Data for the task:
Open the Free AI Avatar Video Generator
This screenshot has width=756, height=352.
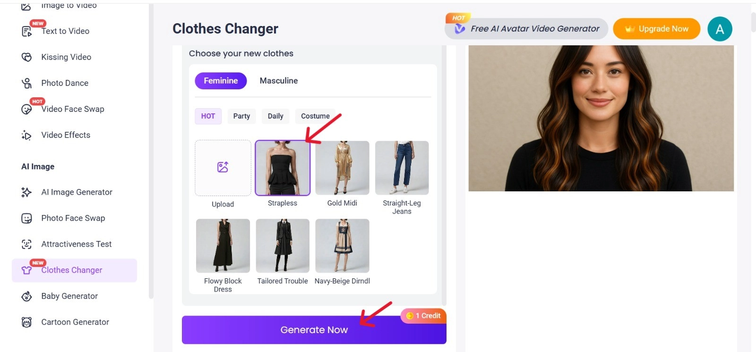click(526, 28)
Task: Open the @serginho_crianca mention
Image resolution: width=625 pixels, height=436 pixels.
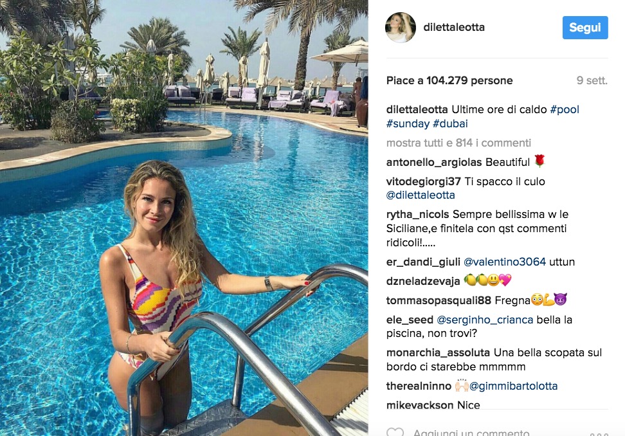Action: coord(485,320)
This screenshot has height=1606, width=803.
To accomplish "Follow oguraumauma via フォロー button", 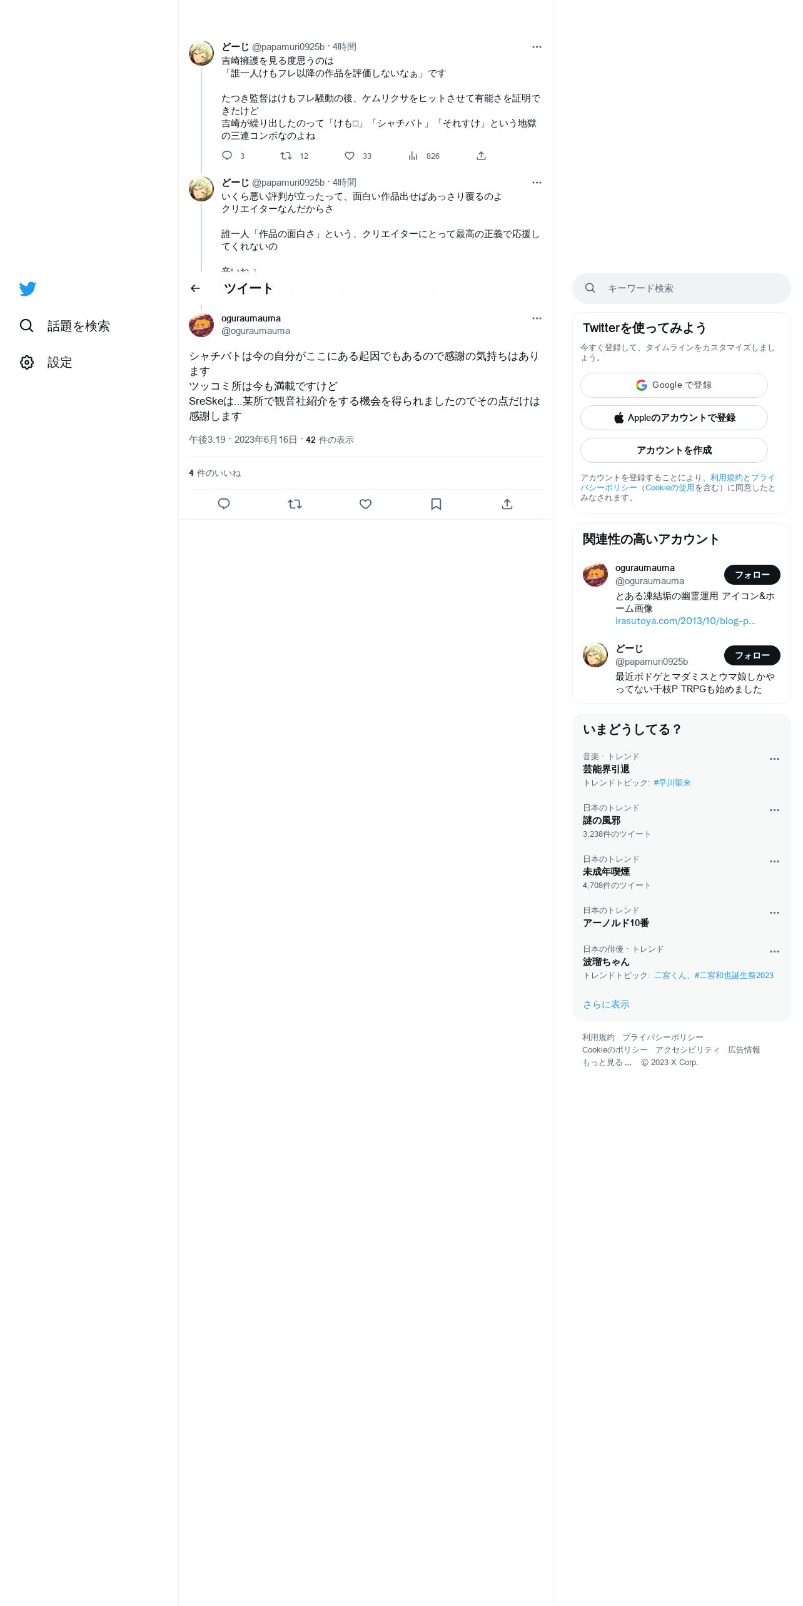I will 752,575.
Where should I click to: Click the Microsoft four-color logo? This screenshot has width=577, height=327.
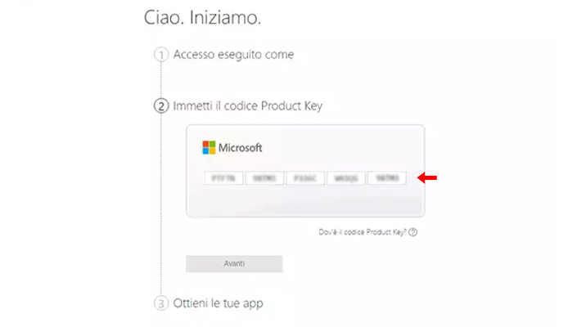tap(208, 148)
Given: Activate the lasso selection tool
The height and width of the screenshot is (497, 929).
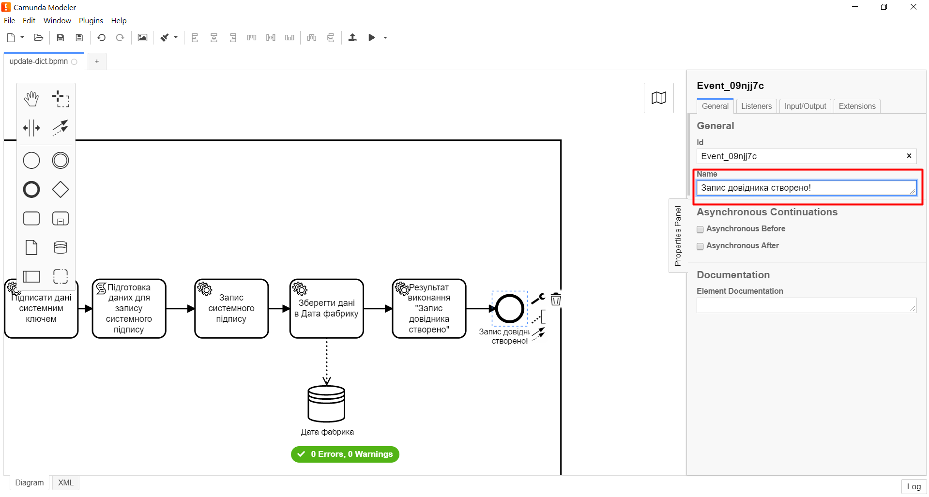Looking at the screenshot, I should 61,99.
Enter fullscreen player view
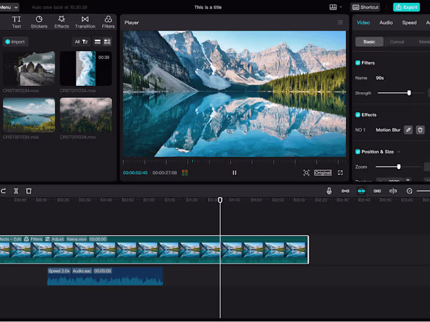 coord(340,173)
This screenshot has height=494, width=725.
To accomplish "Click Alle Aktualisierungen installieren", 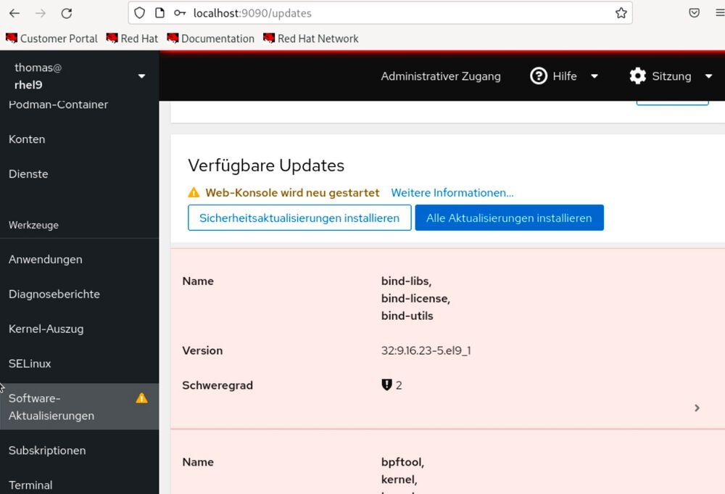I will (510, 218).
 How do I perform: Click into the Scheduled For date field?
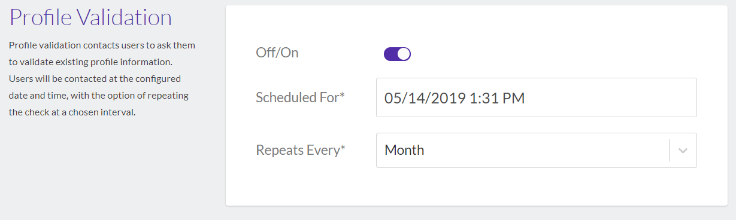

Work instructions:
Scan the material above. Copy each line that holds the word "Open".

Task result:
Open the Free AI Avatar Video Generator
Task: Open the @serginho_crianca mention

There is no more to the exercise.